Por isso, o conselho é simples: trabalhem, apareçam, deem tudo e sejam felizes em campo. Porque no fim do dia, apesar do cansaço, o futebol é o que mais nos desgasta, mas também o que mais nos acalma.

- O futebol no feminino tem crescido muito nos últimos anos. O facto de ter agora 18 anos e pensar “ok, isto já cresceu tanto, mas daqui a dez anos vai ser ainda maior” dá-lhe algum conforto, por sentir que a sua geração está a começar nos anos áureos do futebol feminino?
Quando éramos sub-13, já dizíamos que a nossa geração ia apanhar o melhor do futebol e é verdade. Hoje estamos a viver uma fase muito boa, mas acredito que não seremos nós a colher todos os frutos. Quem vai beneficiar mais é, provavelmente, a geração que agora está nas sub-10, que está a começar e vai encontrar um desporto ainda mais desenvolvido.
O crescimento tem sido enorme, não só nas condições, mas também na qualidade das jogadoras. As miúdas de hoje são treinadas de forma muito mais completa, têm mais recursos e oportunidades. Quando chegarem à nossa idade, vão ser craques, com uma preparação que nós ainda não tínhamos há dez anos.
A nossa geração está a construir a base, a abrir o caminho. Ainda vamos colher alguns frutos, sim, mas acredito que as próximas gerações é que vão viver as maiores fases do futebol feminino.
- Para fechar, costumo perguntar: “Se o futebol fosse uma pessoa, o que é que lhe diria?” Mas no seu caso vou adaptar: se a baliza fosse uma pessoa, o que é que lhe diria?
(risos) Nós falamos tão mal com a baliza às vezes… “Pá, diminui! Aumenta! Mexe-te!” (risos). Tudo o que nos vem à cabeça quando algo corre mal. Mas, no fundo, é ela que tantas vezes nos salva.

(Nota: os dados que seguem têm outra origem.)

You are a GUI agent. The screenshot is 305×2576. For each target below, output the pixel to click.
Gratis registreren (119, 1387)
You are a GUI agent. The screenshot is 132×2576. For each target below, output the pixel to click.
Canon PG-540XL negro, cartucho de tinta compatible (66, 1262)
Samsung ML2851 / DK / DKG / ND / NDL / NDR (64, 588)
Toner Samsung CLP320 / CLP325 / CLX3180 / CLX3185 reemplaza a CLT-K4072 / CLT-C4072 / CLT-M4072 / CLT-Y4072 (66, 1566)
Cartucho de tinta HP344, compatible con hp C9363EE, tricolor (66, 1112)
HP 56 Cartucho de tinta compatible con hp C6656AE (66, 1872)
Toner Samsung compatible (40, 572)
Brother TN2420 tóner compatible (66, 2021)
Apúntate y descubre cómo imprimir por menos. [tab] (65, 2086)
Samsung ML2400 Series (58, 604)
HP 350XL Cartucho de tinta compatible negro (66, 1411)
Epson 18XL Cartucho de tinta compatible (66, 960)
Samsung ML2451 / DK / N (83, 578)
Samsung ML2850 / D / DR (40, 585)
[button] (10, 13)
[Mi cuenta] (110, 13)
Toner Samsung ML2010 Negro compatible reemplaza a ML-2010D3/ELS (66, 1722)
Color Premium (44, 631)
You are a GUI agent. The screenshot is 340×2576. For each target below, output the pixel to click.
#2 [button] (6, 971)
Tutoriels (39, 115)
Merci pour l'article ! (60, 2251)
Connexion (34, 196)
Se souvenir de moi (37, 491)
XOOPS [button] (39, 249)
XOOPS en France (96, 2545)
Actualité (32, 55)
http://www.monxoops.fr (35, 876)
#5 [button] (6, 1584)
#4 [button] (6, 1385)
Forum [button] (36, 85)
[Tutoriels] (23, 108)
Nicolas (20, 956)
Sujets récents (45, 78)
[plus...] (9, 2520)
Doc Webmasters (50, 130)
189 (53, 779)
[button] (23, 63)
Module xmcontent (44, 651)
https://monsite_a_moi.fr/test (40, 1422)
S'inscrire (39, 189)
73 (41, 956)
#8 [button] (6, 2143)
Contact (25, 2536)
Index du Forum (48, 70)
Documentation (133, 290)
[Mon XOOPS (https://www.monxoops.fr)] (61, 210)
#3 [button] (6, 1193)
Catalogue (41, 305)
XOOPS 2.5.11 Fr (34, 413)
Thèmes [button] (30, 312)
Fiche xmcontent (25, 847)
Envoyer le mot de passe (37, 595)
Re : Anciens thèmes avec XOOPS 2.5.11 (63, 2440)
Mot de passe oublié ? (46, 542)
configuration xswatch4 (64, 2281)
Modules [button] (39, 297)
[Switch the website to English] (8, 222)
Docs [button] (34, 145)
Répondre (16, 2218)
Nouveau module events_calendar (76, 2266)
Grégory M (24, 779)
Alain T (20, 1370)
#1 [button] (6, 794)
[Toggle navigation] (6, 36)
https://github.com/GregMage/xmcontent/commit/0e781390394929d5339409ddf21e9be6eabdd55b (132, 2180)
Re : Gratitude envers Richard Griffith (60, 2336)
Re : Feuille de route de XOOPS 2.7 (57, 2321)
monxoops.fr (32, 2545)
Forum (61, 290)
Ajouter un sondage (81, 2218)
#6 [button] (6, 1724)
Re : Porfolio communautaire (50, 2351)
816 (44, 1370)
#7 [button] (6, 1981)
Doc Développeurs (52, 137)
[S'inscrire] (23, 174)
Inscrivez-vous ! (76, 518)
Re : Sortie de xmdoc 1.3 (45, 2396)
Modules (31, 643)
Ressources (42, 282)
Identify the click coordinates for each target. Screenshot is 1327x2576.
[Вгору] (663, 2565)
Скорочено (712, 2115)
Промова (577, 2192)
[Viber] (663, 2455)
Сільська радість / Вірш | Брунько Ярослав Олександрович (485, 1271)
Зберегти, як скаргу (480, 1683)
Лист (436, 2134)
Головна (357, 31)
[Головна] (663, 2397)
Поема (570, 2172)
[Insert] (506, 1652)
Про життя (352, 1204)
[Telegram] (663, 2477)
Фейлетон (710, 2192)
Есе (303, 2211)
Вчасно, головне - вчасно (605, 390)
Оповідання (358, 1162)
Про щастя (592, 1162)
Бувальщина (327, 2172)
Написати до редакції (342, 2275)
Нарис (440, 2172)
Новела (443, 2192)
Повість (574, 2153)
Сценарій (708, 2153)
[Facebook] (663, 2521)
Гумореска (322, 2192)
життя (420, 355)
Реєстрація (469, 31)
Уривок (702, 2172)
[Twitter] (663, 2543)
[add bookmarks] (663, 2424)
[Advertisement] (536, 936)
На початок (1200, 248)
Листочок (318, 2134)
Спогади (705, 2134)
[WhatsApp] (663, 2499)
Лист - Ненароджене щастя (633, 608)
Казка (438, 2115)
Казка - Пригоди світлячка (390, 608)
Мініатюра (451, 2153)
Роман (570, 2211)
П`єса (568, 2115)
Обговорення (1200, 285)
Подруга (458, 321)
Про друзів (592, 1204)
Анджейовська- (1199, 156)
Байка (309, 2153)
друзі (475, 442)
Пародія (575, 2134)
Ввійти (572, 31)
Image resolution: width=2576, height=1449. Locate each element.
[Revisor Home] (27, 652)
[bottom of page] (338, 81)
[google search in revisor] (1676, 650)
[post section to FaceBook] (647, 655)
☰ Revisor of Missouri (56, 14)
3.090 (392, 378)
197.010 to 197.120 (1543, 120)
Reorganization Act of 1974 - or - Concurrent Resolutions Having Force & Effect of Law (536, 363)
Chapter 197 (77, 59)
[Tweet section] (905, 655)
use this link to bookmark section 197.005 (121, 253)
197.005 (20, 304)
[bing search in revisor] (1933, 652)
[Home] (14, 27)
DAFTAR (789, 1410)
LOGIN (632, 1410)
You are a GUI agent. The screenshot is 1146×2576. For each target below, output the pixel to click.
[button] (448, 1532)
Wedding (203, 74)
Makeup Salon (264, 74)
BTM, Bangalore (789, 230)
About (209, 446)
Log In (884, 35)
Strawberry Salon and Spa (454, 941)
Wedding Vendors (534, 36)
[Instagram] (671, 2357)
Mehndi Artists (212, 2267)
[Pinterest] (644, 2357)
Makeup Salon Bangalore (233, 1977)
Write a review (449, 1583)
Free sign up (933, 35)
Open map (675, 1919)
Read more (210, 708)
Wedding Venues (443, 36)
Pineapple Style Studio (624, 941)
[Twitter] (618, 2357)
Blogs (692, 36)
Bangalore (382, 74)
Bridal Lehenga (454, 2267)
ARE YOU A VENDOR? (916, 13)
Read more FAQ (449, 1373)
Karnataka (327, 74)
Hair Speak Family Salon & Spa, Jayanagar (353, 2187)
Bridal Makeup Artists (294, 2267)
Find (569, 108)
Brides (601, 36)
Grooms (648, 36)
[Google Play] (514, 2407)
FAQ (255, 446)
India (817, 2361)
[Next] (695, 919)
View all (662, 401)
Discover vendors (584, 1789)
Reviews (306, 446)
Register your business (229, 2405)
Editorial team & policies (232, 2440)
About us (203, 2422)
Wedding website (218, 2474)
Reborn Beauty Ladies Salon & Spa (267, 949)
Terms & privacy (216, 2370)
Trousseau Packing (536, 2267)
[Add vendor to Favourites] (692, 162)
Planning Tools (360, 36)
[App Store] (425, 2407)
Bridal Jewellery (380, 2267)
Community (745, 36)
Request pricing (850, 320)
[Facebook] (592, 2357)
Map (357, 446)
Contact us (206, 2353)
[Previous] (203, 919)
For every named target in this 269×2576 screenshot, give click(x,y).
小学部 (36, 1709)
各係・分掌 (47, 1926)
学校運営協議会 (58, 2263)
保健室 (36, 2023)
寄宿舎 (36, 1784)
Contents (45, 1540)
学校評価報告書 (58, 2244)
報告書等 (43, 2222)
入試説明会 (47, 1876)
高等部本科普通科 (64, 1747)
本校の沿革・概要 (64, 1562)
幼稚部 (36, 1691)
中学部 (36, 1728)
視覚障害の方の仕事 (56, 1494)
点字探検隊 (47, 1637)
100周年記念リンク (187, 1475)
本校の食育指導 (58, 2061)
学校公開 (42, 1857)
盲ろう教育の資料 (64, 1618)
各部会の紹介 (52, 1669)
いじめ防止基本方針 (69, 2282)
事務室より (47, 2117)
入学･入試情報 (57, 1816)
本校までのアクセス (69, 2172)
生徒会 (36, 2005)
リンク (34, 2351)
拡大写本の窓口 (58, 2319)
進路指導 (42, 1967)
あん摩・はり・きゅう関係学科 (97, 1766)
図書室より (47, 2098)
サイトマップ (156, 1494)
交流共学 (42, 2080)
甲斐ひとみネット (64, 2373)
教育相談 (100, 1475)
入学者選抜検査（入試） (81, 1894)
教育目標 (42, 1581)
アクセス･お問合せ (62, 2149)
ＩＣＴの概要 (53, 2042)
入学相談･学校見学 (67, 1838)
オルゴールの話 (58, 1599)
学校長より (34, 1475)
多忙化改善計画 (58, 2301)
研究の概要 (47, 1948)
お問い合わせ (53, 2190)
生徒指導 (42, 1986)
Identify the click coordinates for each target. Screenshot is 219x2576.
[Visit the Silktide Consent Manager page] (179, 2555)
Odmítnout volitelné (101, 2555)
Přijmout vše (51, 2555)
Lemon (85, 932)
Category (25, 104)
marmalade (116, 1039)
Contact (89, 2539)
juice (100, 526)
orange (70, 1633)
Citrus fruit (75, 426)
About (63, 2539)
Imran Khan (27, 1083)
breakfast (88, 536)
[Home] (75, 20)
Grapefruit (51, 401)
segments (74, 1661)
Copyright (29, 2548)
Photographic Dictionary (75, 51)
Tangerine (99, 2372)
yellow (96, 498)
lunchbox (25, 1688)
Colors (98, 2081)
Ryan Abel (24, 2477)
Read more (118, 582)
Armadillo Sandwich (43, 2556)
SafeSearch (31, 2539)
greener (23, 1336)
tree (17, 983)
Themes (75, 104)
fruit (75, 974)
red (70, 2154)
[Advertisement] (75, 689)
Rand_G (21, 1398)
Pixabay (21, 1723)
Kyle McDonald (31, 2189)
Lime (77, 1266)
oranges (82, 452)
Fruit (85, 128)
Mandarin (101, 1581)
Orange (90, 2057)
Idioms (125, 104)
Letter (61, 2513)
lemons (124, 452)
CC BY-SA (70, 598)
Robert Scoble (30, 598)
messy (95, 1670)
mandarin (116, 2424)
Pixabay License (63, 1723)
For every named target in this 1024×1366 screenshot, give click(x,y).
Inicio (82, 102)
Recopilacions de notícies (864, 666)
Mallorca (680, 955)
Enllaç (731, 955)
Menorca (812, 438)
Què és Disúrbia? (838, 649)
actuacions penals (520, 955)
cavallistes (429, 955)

Acho que o que faria seria agradecer. Agradecer por tudo o que me tem feito viver, porque se não fosse a baliza, se jogasse noutra posição talvez não estivesse aqui hoje. A baliza deu-me experiências únicas, permitiu-me conhecer outros países, outras jogadoras, treinadores e pessoas incríveis dentro do futebol. Por isso, se a baliza fosse uma pessoa, eu diria só: obrigada. Por tudo o que me deu e por tudo o que continua a dar.